MYRTLE BEACH — Duwayne Woods – who evaded federal investigators for years after stealing $2.2 million in deposits from a pair of North Myrtle Beach condominium projects – will spend the next 41 months in prison, according to a sentence handed down Wednesday in Florence.
Woods, 70, was sentenced on one felony charge of wire fraud related to sales at the Bahama Island and Crystal Palace condo projects. He also will spend three years on supervised release and must pay $733,766 in restitution. Judge Terry Wooten divided the $2.2 million between Woods and the condo developers, Tommy Hix and Jeff Shoup.
All told, investors lost $5.2 million worth of deposits on the two unbuilt projects. Hix and Shoup previously were sentenced for their roles in the scheme and must repay $3 million of investors’ money in addition to their one-third share of the money in Woods’ case.
Woods pleaded guilty to the wire fraud charge in March and had been held at the Florence County Detention Center. It is not clear where he will be sent to serve his prison sentence. Prosecutors dropped a second felony charge in exchange for Woods’ guilty plea. Woods had faced a maximum penalty of 20 years in prison followed by three years of supervised release and a $250,000 fine.
One of the conditions of Woods’ guilty plea was that he help investigators locate the investors’ missing funds. However, Bill Day – the assistant U.S. attorney who prosecuted the case – said Woods was not forthcoming with information.
“He agreed to cooperate so we interviewed him and polygraphed him, but we weren’t able to find anything,” Day said. “It was frustrating for me and for the judge.”
The FBI spent years investigating the condo scandal and hunting for Woods, who disappeared with the money in 2007. Woods, who had been rumored to have fled the country, was arrested in San Diego last year.
Hix, 52, worked with investigators to help locate Woods and was released from prison on Oct. 4. Shoup, 48, is scheduled to be released from prison in December 2017.
Hix and Shoup solicited deposits for their unbuilt condo projects during the real estate boom starting in 2004. The developers were supposed to keep the deposits in a trust account but instead put the money in a regular bank account to which both men had access.
When financing for the condo projects fell through, Hix and Shoup turned to Woods for help because Woods said he could fund construction through a foreign bond owned by his Atlewa Trust company.
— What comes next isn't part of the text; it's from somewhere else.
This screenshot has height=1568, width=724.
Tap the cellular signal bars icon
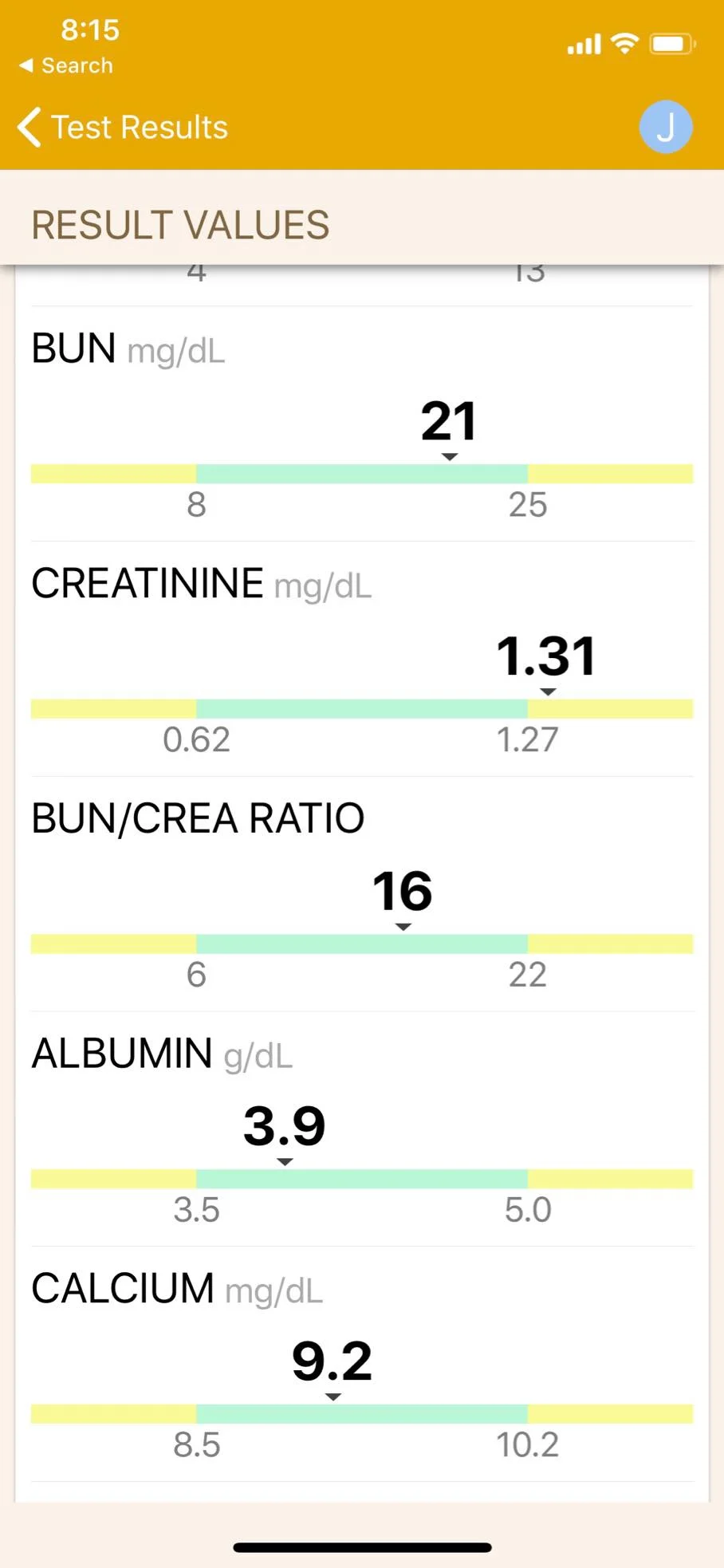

Hix and Shoup transferred the deposits to Woods, who eventually sent some of the money back to the developers while keeping the rest. Atlewa Trust turned out to be a shell corporation with no assets.
Hix and Shoup refunded some of the depositors’ money but spent much of it on personal expenses, salaries, travel and for unrelated projects.
Bahama Island was supposed to be a condo and marina project along the western bank of the Intracoastal Waterway while Crystal Palace was supposed to be an oceanfront condo tower.